If the Rose of Torridge herself had walked into the room, she could hardly have caused more blank astonishment than Frank’s bold speech. Every guest turned red, and pale, and red again, and looked at the other as much as to say, “What right has any one but I to drink her? Lift your glass, and I will dash it out of your hand;” but Frank, with sweet effrontery, drank “The health of the Rose of Torridge, and a double health to that worthy gentleman, whosoever he may be, whom she is fated to honor with her love!”
“Well done, cunning Frank Leigh!” cried blunt Will Cary; “none of us dare quarrel with you now, however much we may sulk at each other.

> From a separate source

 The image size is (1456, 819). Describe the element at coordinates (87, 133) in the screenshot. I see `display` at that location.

For there’s none of us, I’ll warrant, but thinks that she likes him the best of all; and so we are bound to believe that you have drunk our healths all round.”

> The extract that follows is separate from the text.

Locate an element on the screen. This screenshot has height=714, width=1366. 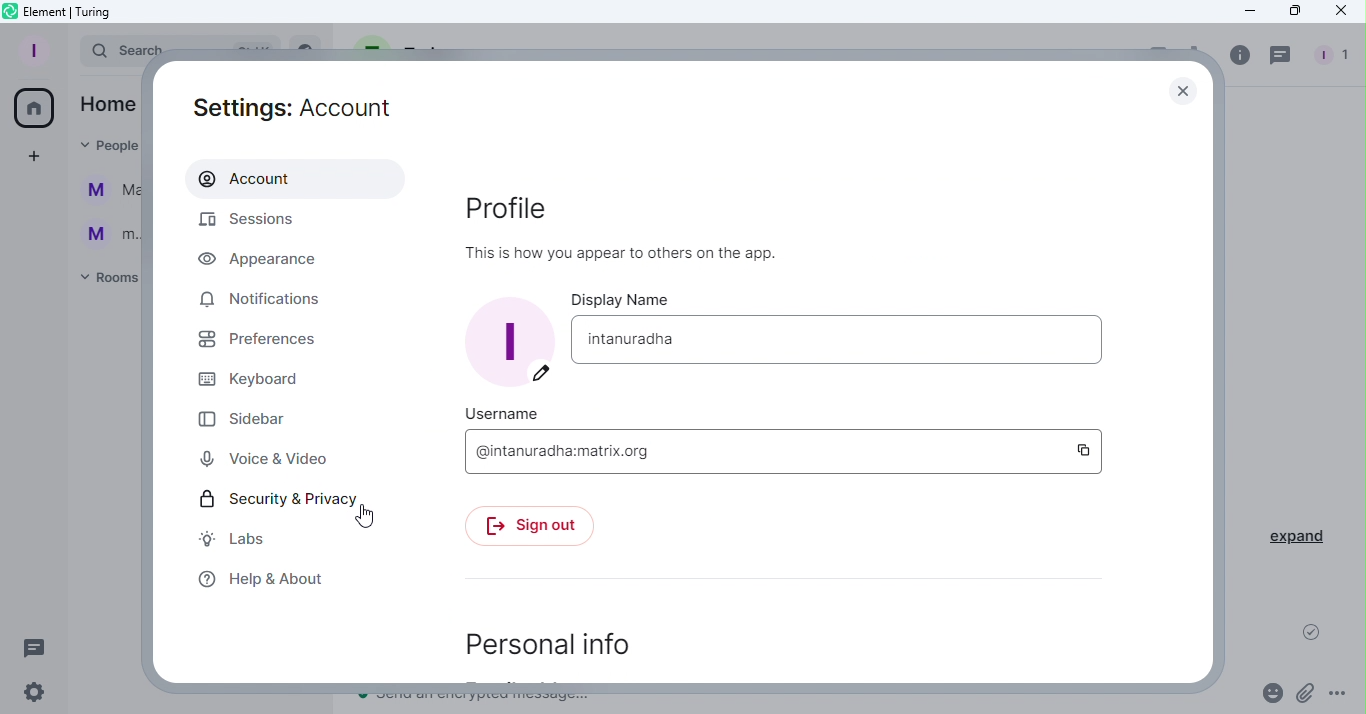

“And so I have: and what better thing can you do, gentlemen, than to drink each other’s healths all round likewise: and so show yourselves true gentlemen, true Christians, ay, and true lovers? For what is love (let me speak freely to you, gentlemen and guests), what is love, but the very inspiration of that Deity whose name is Love? Be sure that not without reason did the ancients feign Eros to be the eldest of the gods, by whom the jarring elements of chaos were attuned into harmony and order. How, then, shall lovers make him the father of strife? Shall Psyche wed with Cupid, to bring forth a cockatrice’s egg? or the soul be filled with love, the likeness of the immortals, to burn with envy and jealousy, division and distrust? True, the rose has its thorn: but it leaves poison and stings to the nettle. Cupid has his arrow: but he hurls no scorpions. Venus is awful when despised, as the daughters of Proetus found: but her handmaids are the Graces, not the Furies. Surely he who loves aright will not only find love lovely, but become himself lovely also. I speak not to reprehend you, gentlemen; for to you (as your piercing wits have already perceived, to judge by your honorable blushes) my discourse tends; but to point you, if you will but permit me, to that rock which I myself have, I know not by what Divine good hap, attained; if, indeed, I have attained it, and am not about to be washed off again by the next tide.”
Frank’s rapid and fantastic oratory, utterly unexpected as it was, had as yet left their wits no time to set their tempers on fire; but when, weak from his wounds, he paused for breath, there was a haughty murmur from more than one young gentleman, who took his speech as an impertinent interference with each man’s right to make a fool of himself; and Mr. Coffin, who had sat quietly bolt upright, and looking at the opposite wall, now rose as quietly, and with a face which tried to look utterly unconcerned, was walking out of the room: another minute, and Lady Bath’s prophecy about the feast of the Lapithae might have come true.
But Frank’s heart and head never failed him.